BEGIN

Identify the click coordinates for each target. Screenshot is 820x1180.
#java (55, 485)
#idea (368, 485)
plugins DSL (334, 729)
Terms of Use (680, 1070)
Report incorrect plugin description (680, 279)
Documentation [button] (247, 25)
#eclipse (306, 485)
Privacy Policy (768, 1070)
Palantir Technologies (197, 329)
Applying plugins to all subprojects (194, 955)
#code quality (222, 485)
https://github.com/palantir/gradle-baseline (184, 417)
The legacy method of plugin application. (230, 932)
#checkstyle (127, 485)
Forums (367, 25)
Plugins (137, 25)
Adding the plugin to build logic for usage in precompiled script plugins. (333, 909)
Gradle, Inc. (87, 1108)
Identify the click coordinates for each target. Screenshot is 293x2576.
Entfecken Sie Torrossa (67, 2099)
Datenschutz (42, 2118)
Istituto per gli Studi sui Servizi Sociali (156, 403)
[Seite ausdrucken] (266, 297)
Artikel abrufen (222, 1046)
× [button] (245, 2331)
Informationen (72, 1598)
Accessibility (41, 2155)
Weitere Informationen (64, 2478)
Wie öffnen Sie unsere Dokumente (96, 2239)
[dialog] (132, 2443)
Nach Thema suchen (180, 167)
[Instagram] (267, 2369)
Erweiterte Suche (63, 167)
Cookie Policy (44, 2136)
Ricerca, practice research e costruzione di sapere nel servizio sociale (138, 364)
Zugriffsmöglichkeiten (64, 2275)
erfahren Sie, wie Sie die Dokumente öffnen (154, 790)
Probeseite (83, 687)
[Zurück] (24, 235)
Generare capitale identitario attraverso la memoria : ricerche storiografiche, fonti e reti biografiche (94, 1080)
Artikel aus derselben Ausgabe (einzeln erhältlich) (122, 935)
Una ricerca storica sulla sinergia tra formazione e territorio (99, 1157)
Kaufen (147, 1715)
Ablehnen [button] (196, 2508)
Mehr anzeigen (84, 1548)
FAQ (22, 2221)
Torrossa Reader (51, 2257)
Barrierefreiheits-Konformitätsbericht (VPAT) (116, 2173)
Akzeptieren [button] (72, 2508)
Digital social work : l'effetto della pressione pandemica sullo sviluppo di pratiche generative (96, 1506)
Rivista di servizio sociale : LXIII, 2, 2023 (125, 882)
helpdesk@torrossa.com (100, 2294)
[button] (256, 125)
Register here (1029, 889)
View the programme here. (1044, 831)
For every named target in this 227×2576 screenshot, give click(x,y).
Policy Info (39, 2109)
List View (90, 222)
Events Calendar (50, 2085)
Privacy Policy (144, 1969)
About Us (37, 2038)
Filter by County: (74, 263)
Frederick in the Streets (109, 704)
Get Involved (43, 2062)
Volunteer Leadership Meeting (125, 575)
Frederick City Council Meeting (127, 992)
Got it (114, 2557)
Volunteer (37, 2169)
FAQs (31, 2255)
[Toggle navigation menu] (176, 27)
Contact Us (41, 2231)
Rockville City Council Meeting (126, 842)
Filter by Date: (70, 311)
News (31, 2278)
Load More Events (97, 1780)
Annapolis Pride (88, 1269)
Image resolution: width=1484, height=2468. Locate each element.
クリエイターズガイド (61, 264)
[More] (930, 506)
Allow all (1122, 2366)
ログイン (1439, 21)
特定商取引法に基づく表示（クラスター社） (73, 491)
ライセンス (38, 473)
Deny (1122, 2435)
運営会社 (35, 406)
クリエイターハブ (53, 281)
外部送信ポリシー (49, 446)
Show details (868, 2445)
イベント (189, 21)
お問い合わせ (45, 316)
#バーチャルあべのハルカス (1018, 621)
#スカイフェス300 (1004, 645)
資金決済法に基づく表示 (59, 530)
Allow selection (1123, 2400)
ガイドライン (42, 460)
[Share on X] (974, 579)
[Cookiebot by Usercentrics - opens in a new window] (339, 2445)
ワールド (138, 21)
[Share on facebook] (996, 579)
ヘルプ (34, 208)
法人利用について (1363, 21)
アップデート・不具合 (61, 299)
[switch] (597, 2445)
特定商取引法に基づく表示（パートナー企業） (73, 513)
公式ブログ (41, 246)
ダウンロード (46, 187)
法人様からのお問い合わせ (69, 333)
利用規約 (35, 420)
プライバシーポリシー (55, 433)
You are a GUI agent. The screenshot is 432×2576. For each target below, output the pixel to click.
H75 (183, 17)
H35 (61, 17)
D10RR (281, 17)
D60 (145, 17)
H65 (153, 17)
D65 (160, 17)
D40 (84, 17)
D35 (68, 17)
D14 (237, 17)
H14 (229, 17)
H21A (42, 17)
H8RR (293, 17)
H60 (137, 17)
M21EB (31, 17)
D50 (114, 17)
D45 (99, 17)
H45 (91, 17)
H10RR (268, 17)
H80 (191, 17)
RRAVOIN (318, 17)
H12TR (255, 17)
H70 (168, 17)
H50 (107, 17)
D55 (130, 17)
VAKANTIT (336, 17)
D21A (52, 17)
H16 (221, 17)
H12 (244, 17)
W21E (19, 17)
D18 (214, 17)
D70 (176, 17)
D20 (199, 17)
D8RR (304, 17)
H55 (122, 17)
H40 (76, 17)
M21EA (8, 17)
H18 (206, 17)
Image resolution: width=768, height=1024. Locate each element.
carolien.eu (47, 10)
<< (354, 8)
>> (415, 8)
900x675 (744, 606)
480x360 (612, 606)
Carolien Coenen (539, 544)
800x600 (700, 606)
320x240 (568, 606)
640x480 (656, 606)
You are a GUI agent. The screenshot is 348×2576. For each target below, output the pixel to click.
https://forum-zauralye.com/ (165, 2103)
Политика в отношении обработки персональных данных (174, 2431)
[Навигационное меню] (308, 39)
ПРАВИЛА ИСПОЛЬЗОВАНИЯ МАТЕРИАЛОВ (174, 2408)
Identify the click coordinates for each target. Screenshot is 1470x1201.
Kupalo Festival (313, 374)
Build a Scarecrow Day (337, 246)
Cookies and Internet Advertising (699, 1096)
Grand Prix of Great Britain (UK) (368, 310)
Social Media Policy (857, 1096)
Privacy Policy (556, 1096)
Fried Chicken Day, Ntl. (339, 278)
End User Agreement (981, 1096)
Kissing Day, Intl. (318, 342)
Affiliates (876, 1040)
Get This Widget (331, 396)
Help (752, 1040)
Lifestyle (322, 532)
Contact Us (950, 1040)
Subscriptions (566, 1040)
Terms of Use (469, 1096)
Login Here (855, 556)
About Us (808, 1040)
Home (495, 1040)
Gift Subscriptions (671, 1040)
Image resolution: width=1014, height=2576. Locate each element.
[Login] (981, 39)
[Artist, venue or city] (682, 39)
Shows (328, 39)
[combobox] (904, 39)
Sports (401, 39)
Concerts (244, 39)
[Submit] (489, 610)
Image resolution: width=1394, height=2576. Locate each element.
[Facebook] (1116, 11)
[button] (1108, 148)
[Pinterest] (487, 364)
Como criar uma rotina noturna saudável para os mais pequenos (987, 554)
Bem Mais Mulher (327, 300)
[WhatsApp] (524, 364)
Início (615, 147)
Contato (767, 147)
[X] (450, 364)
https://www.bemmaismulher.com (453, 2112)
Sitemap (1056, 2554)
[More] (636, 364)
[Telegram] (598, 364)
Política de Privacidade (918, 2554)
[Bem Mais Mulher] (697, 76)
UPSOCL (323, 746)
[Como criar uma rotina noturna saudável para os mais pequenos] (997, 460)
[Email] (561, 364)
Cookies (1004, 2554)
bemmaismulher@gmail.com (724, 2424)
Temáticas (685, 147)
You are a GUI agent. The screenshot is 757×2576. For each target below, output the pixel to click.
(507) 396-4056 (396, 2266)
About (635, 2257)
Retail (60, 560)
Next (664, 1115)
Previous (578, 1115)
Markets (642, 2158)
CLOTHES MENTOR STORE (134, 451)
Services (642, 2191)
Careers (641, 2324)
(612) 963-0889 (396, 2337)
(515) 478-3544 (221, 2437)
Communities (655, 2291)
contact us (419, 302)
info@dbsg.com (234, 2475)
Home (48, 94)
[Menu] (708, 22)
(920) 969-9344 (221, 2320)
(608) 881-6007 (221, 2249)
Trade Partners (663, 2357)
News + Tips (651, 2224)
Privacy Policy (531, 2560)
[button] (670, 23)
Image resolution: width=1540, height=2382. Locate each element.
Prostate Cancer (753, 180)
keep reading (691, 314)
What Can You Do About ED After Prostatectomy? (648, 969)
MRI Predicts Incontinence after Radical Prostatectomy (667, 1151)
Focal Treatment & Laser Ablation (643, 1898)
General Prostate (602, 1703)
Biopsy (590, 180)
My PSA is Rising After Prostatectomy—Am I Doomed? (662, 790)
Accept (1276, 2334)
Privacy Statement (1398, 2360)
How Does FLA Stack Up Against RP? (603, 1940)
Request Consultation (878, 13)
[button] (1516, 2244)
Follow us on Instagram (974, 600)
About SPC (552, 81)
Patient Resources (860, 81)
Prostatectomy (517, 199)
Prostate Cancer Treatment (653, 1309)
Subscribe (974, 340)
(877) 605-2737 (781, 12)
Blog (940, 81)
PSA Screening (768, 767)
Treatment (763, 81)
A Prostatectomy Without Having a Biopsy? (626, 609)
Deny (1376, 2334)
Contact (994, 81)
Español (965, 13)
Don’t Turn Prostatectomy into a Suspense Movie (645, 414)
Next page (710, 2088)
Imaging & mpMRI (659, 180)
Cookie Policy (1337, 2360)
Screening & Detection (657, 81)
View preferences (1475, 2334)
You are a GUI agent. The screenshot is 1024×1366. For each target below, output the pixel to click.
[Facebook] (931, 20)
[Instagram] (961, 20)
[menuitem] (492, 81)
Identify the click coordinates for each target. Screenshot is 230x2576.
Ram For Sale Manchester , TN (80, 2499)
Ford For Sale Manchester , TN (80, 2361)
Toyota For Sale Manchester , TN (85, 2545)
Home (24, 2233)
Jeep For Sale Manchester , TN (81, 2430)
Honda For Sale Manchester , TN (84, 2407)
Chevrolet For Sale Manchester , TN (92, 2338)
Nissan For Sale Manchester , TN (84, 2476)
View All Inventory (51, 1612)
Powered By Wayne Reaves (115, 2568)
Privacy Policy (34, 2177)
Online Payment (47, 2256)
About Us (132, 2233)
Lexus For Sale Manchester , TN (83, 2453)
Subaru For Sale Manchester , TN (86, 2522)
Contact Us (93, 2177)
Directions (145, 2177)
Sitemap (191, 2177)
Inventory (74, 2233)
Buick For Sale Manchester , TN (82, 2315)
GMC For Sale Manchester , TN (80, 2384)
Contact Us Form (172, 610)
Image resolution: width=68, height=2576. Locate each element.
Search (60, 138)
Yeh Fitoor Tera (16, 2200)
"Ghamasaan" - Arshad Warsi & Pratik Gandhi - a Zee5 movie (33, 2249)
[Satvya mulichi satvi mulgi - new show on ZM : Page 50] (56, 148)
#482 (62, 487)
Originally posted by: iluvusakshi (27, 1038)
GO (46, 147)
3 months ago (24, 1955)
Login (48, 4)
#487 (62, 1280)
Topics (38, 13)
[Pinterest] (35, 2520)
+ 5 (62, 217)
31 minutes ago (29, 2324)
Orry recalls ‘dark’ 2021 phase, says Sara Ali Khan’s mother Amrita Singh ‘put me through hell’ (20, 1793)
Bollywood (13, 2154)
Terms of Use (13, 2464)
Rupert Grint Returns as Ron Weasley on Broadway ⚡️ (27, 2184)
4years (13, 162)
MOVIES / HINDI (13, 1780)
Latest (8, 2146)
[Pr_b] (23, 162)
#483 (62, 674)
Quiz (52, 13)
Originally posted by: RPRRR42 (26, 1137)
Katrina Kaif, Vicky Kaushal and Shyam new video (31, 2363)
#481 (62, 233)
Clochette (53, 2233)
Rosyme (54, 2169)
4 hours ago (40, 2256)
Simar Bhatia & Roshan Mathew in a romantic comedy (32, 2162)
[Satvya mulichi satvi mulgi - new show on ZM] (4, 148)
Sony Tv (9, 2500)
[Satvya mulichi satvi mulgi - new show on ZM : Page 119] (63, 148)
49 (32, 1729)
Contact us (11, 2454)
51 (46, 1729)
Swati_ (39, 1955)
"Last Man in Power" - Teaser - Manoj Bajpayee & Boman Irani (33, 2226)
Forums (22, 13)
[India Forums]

END

- _WORK REQUEST_:
Out of the material above, output word for word the line with "[Telegram] (598, 364)", the line with "Temáticas (685, 147)", and all lines between them, with nothing else.

- _RESULT OF THE TASK_:
[Telegram] (598, 364)
Política de Privacidade (918, 2554)
[Bem Mais Mulher] (697, 76)
UPSOCL (323, 746)
[Como criar uma rotina noturna saudável para os mais pequenos] (997, 460)
[Email] (561, 364)
Cookies (1004, 2554)
bemmaismulher@gmail.com (724, 2424)
Temáticas (685, 147)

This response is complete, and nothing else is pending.